今日は、私が関わっている災害ボランティア団体の年次総会。予算は少々だし、活動人数はそれほど多くないから、活動報告・計画もまあシャンシャンで済む。今日のメインは、むしろ総会後の講演&ディスカッションであった。
「市当局との関係が薄いこと」、これが最大の課題であった。団体活動の怠慢の結果ではなく、これまで数年間にわたって接触してきた結果、未だ認識がすり合わない結果、「関係の薄さ」に至っている。
双方に様々な見解があろうが、すり合っていないポイントは、「そもそもボランティアとは何か」、「災害時のボランティアの機能・可能性とは」に関してである。ボランティアとは行政の管理下で差配するほうがいいのか否か、災害時のボランティアは差し引き有益なのか否か…。厳密な表現をしようとすれば、長文になってしまうため、乱暴な問題設定としたが、まあそんなところである。
今日の講演&ディスカッションは、市防災当局との共通認識醸成が一つの大きな目的であった。少なくとも私はそう期待していた。しかし、結果としては、「違い」の再認識で終わってしまったように思う。非常に残念。
時間はまだまだかかるだろう。もしかすると、「いざ」には間に合わないのかもしれないとすら思う。そうだとしても、少なくとも我々の側からの投げかけ、問題提起は続けなくてはならない。
発災。「そら言わんこっちゃない」。「俺たちが言ったとおりだろ」。そうやって勝ち誇ることは簡単である。しかし、それは、責任を行政にブン投げていることに変わりはない。

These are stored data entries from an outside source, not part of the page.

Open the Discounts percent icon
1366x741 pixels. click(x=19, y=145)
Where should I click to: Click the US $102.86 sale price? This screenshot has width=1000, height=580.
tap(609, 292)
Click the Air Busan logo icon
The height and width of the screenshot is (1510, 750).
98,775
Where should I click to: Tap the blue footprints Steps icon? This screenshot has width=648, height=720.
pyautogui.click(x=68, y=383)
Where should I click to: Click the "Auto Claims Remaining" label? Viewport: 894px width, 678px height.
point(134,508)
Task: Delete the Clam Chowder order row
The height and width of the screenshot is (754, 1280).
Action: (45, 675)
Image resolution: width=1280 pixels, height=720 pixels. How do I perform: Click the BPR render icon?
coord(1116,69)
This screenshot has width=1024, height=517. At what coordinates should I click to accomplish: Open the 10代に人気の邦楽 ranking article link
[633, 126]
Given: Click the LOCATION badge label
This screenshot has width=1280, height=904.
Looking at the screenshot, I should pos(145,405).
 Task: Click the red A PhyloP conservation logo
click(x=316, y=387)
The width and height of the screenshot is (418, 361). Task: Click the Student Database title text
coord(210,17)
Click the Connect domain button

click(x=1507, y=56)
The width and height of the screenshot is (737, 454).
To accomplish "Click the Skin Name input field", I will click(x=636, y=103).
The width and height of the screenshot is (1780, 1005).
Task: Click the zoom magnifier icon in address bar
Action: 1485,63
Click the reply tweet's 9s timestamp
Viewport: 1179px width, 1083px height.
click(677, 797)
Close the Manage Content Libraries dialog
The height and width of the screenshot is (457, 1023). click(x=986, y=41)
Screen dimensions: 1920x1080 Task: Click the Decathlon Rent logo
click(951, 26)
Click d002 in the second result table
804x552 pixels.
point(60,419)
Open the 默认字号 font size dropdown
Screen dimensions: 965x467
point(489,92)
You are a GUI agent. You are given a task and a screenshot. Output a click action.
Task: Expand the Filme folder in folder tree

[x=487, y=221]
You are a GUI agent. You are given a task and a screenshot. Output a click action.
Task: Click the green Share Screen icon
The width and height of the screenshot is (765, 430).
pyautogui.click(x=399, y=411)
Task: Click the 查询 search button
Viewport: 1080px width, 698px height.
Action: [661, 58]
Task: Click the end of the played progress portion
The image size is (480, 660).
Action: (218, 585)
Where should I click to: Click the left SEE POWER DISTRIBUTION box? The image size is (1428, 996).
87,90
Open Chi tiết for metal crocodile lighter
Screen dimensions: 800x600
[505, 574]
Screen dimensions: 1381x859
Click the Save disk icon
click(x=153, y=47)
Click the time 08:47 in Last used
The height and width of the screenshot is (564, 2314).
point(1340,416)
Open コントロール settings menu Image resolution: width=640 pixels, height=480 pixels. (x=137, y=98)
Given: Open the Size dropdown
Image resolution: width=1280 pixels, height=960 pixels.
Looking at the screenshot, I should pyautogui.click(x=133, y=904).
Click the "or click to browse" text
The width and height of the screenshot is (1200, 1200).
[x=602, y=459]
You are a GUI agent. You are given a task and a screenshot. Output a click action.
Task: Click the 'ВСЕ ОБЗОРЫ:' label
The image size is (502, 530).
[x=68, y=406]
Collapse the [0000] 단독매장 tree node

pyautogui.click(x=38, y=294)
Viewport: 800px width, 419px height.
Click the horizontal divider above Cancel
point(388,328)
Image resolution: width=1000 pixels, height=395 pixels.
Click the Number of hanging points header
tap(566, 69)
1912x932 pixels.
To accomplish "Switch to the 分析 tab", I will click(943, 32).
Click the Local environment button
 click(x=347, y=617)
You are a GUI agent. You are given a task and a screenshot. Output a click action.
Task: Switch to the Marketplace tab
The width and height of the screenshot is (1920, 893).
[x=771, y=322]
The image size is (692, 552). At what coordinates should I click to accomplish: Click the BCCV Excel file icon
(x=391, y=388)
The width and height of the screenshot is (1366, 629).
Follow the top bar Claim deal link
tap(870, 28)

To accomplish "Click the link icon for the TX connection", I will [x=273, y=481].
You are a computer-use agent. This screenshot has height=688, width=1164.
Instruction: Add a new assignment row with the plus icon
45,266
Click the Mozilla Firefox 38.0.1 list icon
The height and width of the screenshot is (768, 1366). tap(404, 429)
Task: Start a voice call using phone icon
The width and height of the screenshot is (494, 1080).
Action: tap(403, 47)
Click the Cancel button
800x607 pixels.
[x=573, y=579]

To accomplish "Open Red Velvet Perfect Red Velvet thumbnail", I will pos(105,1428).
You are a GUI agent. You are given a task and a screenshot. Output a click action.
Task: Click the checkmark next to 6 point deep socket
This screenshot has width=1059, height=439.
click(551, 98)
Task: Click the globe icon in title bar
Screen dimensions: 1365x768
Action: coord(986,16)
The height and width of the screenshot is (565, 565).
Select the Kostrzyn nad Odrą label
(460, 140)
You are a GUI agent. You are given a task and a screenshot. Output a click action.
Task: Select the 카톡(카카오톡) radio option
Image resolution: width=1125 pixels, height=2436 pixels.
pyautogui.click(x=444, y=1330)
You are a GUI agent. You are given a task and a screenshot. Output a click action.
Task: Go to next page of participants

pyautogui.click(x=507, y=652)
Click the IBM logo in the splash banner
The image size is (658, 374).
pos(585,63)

今、分かってもらえなくとも、時間をかければ、少なくとも「いざ」というときに実際に直面すれば、理解せざるを得ない。その時に、自発的に動ける我々自身であること。その準備を粛々と進めていくこと、その姿を見せ続けることが、行政当局の認識変化と、その先にある我々自身の命と生活を守ることに着実に結びついていく。
現代日本社会における多くの課題に共通する今後の方向性でもあるが、「行政依存する市民」の先に、成熟した社会、「まち」は成立し得ない。同時に行政敵視も全く意味を持たないことは、改めて言うまでもない。